Mae made a sound in her room and settled. I listened until the house was completely quiet.
Then I slept.
Three
Cole came in April. Spring break — he texted my mom the day before.
She was telling my dad at the kitchen table when I came through. I heard her say his name. I kept going and didn’t stop.
The next day he was there by two in the afternoon.
I heard his car — the engine, the particular pitch of it, the way it cut. The car door. Sounds I’d been hearing my whole life. I was at my desk with a textbook open and Mae was still down for her nap and I sat there and listened to him ring the bell and my dad’s voice below and the sounds of arrival I knew by heart. Coat. The door. His bag setting down.
Mae had just turned three the week before. There was still cake in the refrigerator — the corner piece with the extra frosting, the one nobody had wanted to cut into.
She was at my hip when we came downstairs, her hand in mine. Cole crouched for her the way everyone crouched — making himself small, getting level, waiting to be evaluated. She looked at him with the expression she had for people she saw at holidays. Cooperative. Polite. The face she gave my dad’s brother, my mom’s friends who came in summer. She let him hold her for a moment — went still in his arms, obliging — and then leaned back toward me.
He handed her back without making anything of it. Stood. Asked my dad something about a drive, a route, traffic on a stretch my dad had mentioned the last time Cole was home. My dad answered. Cole listened with the specific quality he had at tables and in doorways — full attention, real or performed very well, and either way the result was the same.
Dinner. Cole in the seat he’d sat in his whole life — the chair where his shoulders fit the room, where he’d eaten breakfast all through school, where he sat at every holiday like the house had been built around the fact of him in it. My mom made the good bread. My dad opened the wine he kept for occasions. Cole asked about my dad’s work project and remembered a detail from three months ago that my dad hadn’t expected him to remember. He asked my mom about her friend’s renovation. He smiled at the right things and answered with the right amount of detail — not too much, not too little — and the table moved around him the way it always did.
He looked at me the normal number of times. Asked how school was going. I said fine. He nodded and the table moved on.

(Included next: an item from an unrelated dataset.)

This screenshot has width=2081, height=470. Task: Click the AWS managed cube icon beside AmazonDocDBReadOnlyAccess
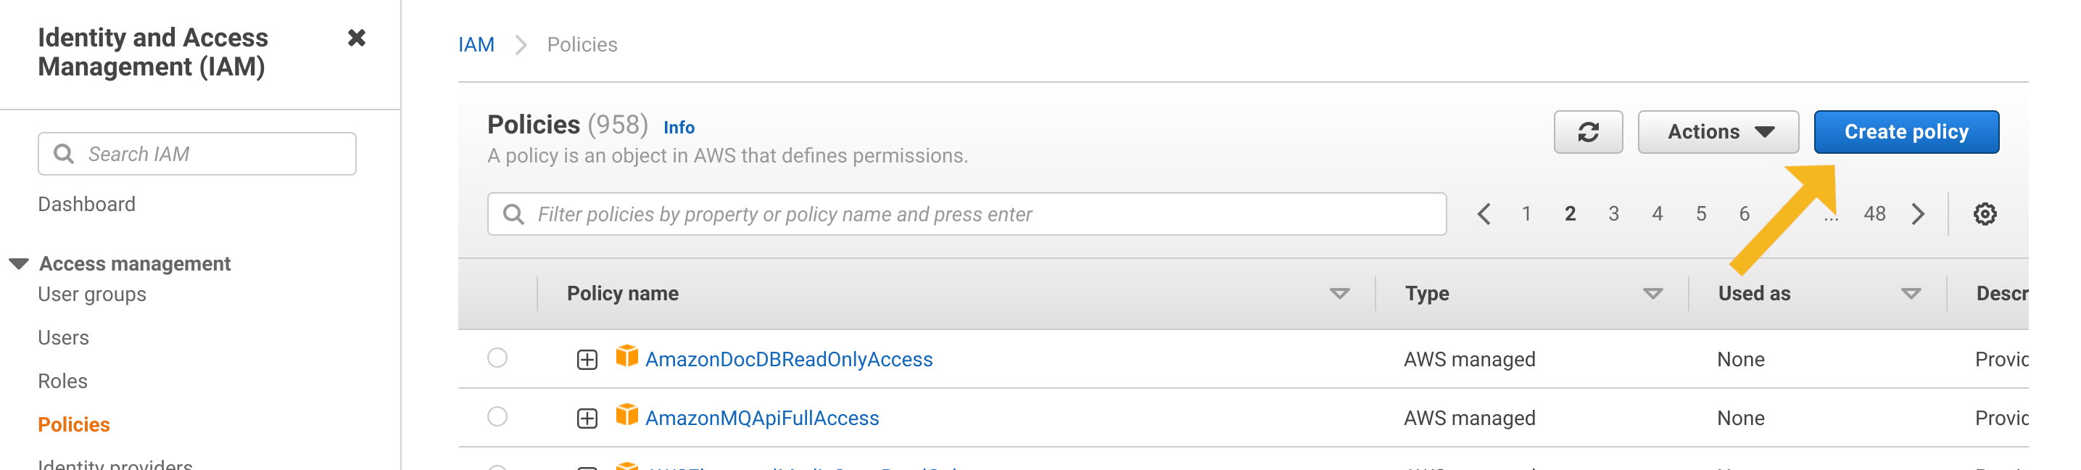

Mae was beside me in her chair, managing her food with the focused intensity of someone for whom food was a serious undertaking. Her cup went over and came upright again. She made decisions about the green beans. She pointed at things.
Nate was not there. Weeknights were my family’s. Weekends alternated. This was a Tuesday.

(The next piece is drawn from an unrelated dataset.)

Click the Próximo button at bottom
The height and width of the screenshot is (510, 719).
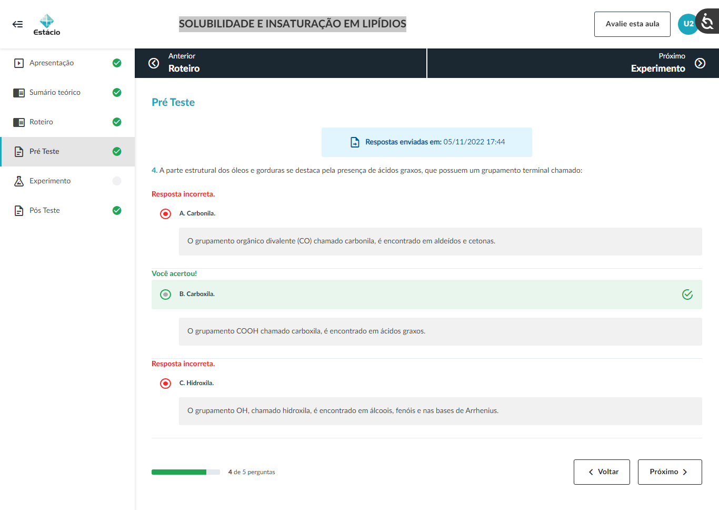coord(669,472)
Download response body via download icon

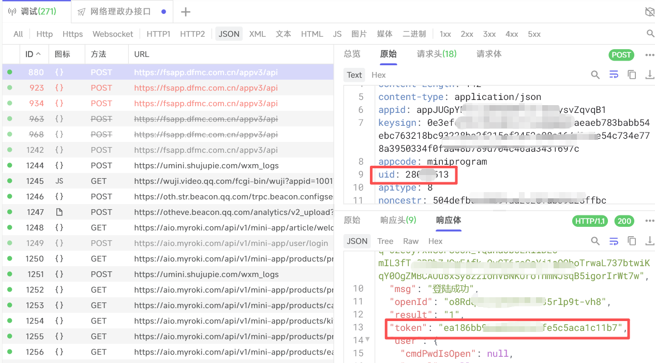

I ate and passed things when they came to me and kept both hands in my lap when they weren’t. I didn’t look at Cole more than the table required.
Once he looked at me and I was already looking at him and I moved my eyes first. He was already saying something to my dad. He hadn’t paused. I watched Mae push a green bean across her tray and didn’t look at him again.
After dinner my parents put Mae to bed. Then my mom mentioned my grandmother’s — the standing Tuesday visit, the thing that had been fixed in the schedule for years. A few hours. She said it the way she said things that didn’t need saying — just the mention of it, nothing that required a response. Cole was at the table with his coffee. I cleared plates.
Then I went upstairs.
My room in the dark.
I lay on my bed and didn’t turn on the light and looked at where the ceiling would be. Below me, Cole moving through the house.